The various skills that are required to achieve all of this means that inevitably a number of different people will all be involved in the task of creating the new report. This increases the amount of time and effort it takes to put a rigorously engineered solution in place. Shadow Systems typically ignore this kind of rigor, making them much faster to implement, but less reliable and more difficult to maintain.

== Problems ==
When Shadow Data Systems are created by end users whose main area of expertise is something other than software engineering, they are subject to the following problems:

===Poorly designed===
Shadow Data Systems often suffer from poor design. Errors may be hard to find, modifications may be difficult, and long-term support may be troublesome.

===Not scalable===
Typically, Shadow Data Systems are only used by one or two people. Unless they are developed by experienced programmers, it may be difficult to scale them up to support tens or hundreds of users.

===Poorly documented===
Shadow Data Systems are often lack adequate documentation. Knowledge about the system is passed by word-of-mouth and can be confined to a very small number of people. This knowledge is then lost completely if one or two staff members leave.

===Untested===
Around two thirds of the effort involved in professional software development is expended in testing. Shadow Data Systems undergo much more cursory testing and may have latent errors that only become apparent after a long period of production use.

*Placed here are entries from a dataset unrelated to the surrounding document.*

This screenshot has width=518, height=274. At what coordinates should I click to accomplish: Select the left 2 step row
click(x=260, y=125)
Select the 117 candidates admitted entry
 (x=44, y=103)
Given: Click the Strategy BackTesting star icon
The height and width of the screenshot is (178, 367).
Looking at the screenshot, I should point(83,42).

===May allow unauthorized access to sensitive information===
Shadow Data Systems hold substantial chunks of company data and can include confidential information about customers, suppliers or staff. The access control processes for these systems are often much more lax than for a centralized company database and may not even exist at all. Physically locating sensitive data on desktop or laptop computers can leave an organization very exposed if the computer is stolen.

===Easy to introduce errors===
Data in local databases and spreadsheets can very easily be modified, either intentionally or otherwise. Once changed it can be hard to track what changes have been made and what the original data looked like. Where the system manipulates the data it can introduce more subtle errors that remain completely undetected for long periods.

===Back up===
Shadow systems existing on a single computer are often not regularly backed up. It is best to have these systems on a computer that is regularly backed up or on a server.

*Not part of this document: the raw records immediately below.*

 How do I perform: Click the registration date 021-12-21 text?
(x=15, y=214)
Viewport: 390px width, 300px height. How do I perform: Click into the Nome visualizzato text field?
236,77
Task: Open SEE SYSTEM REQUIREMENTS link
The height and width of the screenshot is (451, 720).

===Several versions of the truth===
There may be many different shadow systems within an organization reporting against the same data. Each one may add filters and manipulate the data in different ways. This can lead to apparent inconsistencies in their output. Where two shadow systems disagree, either or both of them may be wrong.

== Advantages ==
When Shadow Data Systems are created by an experienced programmer or software engineer with significant input from departmental management, the resulting solution frequently exceeds the capability of those created by the organizations centralized information systems department. The experience of the programmer / software engineer easily removes most of the previously stated problems. And, when combined with input of departmental management, the resulting product actually meets the needs of the end user.